_What is being asked_. Using the records that appear below, write out exactly the lines from the one with "The image size is (1568, 682)." through the one with "Open the Technology menu item", keeping both end lines.

——————————

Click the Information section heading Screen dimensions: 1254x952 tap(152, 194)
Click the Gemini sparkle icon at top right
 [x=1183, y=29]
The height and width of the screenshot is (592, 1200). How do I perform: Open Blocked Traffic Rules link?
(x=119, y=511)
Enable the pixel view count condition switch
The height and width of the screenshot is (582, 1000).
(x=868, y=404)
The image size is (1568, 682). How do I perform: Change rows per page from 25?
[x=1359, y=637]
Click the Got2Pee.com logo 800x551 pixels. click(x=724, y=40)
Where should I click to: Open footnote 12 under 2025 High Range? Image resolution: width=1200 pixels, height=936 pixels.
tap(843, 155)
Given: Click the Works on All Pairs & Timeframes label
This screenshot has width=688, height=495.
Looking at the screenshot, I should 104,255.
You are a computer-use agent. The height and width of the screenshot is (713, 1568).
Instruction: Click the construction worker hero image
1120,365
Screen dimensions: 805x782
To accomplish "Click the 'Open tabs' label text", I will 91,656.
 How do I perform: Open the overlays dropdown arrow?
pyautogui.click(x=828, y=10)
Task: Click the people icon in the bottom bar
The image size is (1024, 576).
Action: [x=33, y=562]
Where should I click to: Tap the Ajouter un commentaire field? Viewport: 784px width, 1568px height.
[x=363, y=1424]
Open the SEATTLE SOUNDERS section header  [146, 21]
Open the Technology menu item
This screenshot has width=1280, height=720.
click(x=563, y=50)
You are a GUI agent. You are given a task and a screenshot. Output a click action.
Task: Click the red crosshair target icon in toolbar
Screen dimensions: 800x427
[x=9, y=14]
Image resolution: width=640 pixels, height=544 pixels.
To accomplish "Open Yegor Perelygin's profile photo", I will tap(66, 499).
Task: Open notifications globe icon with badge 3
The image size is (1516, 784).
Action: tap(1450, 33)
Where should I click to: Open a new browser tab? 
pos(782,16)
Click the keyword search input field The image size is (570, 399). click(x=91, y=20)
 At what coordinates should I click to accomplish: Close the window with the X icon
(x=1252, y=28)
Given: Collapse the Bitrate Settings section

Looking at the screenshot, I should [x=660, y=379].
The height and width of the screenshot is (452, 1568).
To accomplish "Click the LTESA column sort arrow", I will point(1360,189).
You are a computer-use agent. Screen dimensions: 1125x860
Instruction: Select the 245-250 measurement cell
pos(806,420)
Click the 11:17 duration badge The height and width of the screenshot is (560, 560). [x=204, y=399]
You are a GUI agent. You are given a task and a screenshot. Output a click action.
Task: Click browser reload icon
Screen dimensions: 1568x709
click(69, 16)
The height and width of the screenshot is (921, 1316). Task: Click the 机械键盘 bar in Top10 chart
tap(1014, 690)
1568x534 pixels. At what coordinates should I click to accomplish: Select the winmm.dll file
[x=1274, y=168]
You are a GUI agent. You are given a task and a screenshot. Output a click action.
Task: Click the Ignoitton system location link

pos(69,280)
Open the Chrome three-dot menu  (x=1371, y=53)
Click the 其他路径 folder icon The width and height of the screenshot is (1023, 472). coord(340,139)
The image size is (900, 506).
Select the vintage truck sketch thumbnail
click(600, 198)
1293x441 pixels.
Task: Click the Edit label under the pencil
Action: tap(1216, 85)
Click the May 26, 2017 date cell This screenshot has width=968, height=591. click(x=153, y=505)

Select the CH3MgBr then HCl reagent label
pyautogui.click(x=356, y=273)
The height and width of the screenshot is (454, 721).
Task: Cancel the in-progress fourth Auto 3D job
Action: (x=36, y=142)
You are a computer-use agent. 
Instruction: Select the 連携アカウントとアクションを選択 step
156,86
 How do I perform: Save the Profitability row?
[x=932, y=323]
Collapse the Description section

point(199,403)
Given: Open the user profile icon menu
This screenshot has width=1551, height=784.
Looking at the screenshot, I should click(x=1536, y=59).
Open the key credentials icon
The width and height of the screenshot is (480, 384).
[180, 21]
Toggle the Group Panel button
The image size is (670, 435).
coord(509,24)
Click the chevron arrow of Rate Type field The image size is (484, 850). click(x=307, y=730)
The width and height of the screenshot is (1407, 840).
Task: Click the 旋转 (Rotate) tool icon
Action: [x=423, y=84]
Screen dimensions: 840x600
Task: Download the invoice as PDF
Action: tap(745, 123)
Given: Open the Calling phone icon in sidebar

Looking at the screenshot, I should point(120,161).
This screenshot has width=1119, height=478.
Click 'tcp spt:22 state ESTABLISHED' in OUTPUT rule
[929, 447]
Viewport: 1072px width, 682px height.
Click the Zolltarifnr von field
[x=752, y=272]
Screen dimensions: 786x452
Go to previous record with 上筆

——————————

_Exercise output_.
The image size is (1568, 682). How do I perform: Change rows per page from 25?
[x=1359, y=637]
Click the Got2Pee.com logo 800x551 pixels. click(x=724, y=40)
Where should I click to: Open footnote 12 under 2025 High Range? Image resolution: width=1200 pixels, height=936 pixels.
tap(843, 155)
Given: Click the Works on All Pairs & Timeframes label
This screenshot has width=688, height=495.
Looking at the screenshot, I should 104,255.
You are a computer-use agent. The height and width of the screenshot is (713, 1568).
Instruction: Click the construction worker hero image
1120,365
Screen dimensions: 805x782
To accomplish "Click the 'Open tabs' label text", I will 91,656.
 How do I perform: Open the overlays dropdown arrow?
pyautogui.click(x=828, y=10)
Task: Click the people icon in the bottom bar
The image size is (1024, 576).
Action: [x=33, y=562]
Where should I click to: Tap the Ajouter un commentaire field? Viewport: 784px width, 1568px height.
[x=363, y=1424]
Open the SEATTLE SOUNDERS section header  [146, 21]
Open the Technology menu item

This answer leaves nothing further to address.